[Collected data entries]
Segment Open
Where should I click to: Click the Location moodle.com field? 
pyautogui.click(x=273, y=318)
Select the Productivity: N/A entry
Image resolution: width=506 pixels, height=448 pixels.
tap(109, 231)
Segment Closed
Output the entries exactly. Leave nothing out.

• Problem solution:
Where should I click to: Click the Location moodle.com field? 
pyautogui.click(x=273, y=318)
Select the Productivity: N/A entry
Image resolution: width=506 pixels, height=448 pixels.
tap(109, 231)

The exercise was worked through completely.